Highlights & Insights¶
- Unified Language Modeling Paradigm: Font design is reframed from a "drawing problem" to a "code-writing problem," effectively transferring the code generation capabilities of LLMs to this domain. This paradigm is extensible to any parameterizable design task (e.g., logos, icons, UI components).
- Two-Stage Data Strategy: The pattern of learning syntax from large noisy data and semantics from small refined data mirrors the NLP paradigm of pre-training followed by instruction tuning; its successful application to visual generation is noteworthy.
- Practical Workflow: The progressive design pipeline of text → initial glyphs → image-ref → complete font genuinely lowers the barrier to font creation.

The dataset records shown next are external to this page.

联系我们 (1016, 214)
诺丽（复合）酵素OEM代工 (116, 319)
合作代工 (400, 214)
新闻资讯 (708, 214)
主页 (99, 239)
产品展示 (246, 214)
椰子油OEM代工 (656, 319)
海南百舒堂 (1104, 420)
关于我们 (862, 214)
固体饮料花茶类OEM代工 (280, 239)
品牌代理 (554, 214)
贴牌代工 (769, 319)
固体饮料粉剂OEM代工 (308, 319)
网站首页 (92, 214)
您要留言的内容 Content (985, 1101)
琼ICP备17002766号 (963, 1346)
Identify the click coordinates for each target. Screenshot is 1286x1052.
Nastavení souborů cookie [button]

Limitations & Future Work¶
- The current system supports only 62 characters ("0–9a–zA–Z"); large character sets such as Chinese fonts are not yet supported.

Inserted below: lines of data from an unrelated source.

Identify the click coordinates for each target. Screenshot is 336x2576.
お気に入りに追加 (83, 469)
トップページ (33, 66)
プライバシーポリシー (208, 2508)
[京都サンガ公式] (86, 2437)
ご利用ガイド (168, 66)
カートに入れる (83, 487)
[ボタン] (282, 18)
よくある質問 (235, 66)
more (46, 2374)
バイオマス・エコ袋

- Greedy decoding limits diversity; beam search or nucleus sampling may produce stylistically richer variants.
- Generation quality may degrade for long sequences (some glyphs exceed 1,000 tokens), necessitating improved long-sequence modeling.
- Fine-grained conditional control (e.g., independently controlling stroke weight, serif style, or aspect ratio) remains unexplored.
Related Work & Insights¶
- vs. DeepVecFont-v2: DVF-v2 employs a dedicated encoder-decoder with geometric post-optimization; VecGlypher uses a single LLM with a single forward pass, achieving a simpler architecture with superior results.
- vs. StarVector: StarVector targets general SVG icons; VecGlypher introduces font-specific data curation and training strategies that address typography-specific constraints StarVector cannot handle.
Rating¶
- Novelty: ⭐⭐⭐⭐⭐ First successful application of a multimodal LLM to vector glyph generation, unifying two conditioning modalities.
- Experimental Thoroughness: ⭐⭐⭐⭐⭐ Multi-scale models, cross-domain evaluation, detailed ablations, with comprehensive qualitative and quantitative analysis.
- Writing Quality: ⭐⭐⭐⭐⭐ Data engineering is described in detail; paradigm comparisons are clearly articulated.
- Value: ⭐⭐⭐⭐⭐ A practical tool that lowers the barrier to font design, with broad prospects for industrial application.